Here, Sen Const Foster's colleagues share their memories and pay tribute to the loss of a courageous police officer.
Senior Constable Kelly Foster can be summed up in many words, but for anybody who ever had the pleasure to meet Kelly, the first words that would come to mind would be "genuinely nice".
From the moment she entered our lives at the Lithgow Police Station, she made an impact.
She was quiet but confident, intelligent and happy.

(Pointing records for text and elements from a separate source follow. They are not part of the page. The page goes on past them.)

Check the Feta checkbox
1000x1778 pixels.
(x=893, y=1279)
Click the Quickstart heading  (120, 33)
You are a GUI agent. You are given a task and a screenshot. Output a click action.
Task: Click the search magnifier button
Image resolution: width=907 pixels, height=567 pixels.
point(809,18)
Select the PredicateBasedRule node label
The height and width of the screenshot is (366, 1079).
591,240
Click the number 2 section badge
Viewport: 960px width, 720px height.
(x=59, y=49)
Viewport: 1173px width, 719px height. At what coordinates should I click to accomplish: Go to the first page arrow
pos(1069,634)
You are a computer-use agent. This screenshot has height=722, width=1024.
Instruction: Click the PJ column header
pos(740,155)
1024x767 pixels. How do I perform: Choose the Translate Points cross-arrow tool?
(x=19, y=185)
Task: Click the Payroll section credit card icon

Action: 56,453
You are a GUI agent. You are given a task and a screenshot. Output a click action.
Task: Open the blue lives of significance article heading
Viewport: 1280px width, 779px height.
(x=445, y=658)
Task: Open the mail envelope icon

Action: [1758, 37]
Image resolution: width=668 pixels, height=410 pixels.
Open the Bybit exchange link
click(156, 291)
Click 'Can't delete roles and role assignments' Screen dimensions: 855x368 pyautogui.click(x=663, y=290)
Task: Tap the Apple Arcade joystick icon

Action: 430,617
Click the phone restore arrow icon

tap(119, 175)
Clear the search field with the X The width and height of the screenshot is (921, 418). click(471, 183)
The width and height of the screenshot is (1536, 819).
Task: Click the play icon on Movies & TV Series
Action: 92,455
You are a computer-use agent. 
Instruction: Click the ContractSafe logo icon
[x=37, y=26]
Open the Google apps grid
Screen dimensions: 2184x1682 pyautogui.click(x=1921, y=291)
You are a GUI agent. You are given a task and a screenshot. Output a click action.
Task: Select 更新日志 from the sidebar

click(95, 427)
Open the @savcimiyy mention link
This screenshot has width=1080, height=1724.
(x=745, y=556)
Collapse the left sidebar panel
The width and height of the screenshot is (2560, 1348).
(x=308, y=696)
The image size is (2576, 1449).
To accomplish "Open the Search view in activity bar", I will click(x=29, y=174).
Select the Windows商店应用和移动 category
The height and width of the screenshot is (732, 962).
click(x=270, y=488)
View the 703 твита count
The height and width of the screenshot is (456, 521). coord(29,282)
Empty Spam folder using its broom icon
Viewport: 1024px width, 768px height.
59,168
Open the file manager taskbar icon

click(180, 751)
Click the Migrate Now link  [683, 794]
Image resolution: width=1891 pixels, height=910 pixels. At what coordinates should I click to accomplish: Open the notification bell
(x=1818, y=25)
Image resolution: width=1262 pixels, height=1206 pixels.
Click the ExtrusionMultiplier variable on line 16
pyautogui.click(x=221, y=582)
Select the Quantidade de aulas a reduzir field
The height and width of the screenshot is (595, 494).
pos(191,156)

She brought a sense of calm to what can be at times a hectic daily environment.
Kelly had spent most of her career in metro areas, the last number of years in the Intelligence unit of the Sex Crimes branch of the State Crime Agencies, working on many critical jobs including the Lindt Cafe Siege and Man Monis, where she was awarded a Unit Citation for her work.
Her knowledge and skills in the intelligence area were second to none.
An opportunity arose for her to leave the metro area and take a position in general duties at Lithgow close to her home in the majestic Blue Mountains.
Here she could pursue her other passion of outdoor adventure and soak up all the Mountains had to offer with her partner Gavin, who had similar interests.
The transition from an office job back to frontline policing of general duties for Kelly was seamless.
Her ability to adapt to an ever-changing day, different policies and procedures and dealing with all members of the community was totally professional; this was typical of Kelly's character.
Although Kelly was small in stature, her wit, knowledge and fearless intent shone through every shift, making her a formidable adversary against the community's criminal "underbelly".
Kelly brought happiness to the day-to-day grind of a turbulent, ever-changing shift.
Although Kelly was small in stature, her wit, knowledge and fearless intent shone through every shift, making her a formidable adversary against the community's criminal "underbelly". She brought happiness to the day-to-day grind of a turbulent, ever-changing shift.
She was funny, often squinting up her nose in laughter. She would also squint up her nose at horrible sights that police see daily, but, in true form, remained very professional.
You could say that the majority of the community and people respect police and understand the trials and tribulations they go through.
Every now and then an officer arrives who stands out from the rest; Kelly was one of those officers.
She gained respect from both the general community and the offenders she dealt with. Neither would have a bad word to say about her.
Even though Kelly had only been working at Lithgow for a short time, she was immediately part of the family and it seemed like she had been there for years.
She had brought skills that we had not seen before and probably won't see again.
Many police see themselves as just a number in the complex matrix of the NSW Police Force, but officer 46412 was not just a number.
Although her job will be replaced, she cannot be replaced.
In policing, the biggest honour you could have from your colleagues is if they want to work with you.
Kelly did her colleagues proud, the community proud, herself and her family proud.
Her final act on this earth was one of selfless heroism.
You excelled one final time and now you can rest. No more trauma. No more sadness. No more despair.
Be comforted in the arms of St Michael and know that you will never be forgotten.
Our hearts are heavy and broken, your second family, the NSW Police Force. Thank you for your service.
Kelly is survived by her mother and father Terry and Marilyn, her sister Leigh and her brother Adam, her partner Gavin and an extensive extended family.
Kelly's funeral will be held on Thursday, January 14 at Hoskins Church from 12.30pm.
It is noted that family and police take priority to enter the church with current COVID-19 restrictions.
However, those wishing to pay their respects can do so through gathering outside in the church grounds with a limit of 200 people.
A police congregation will follow down Lithgow's Main Street.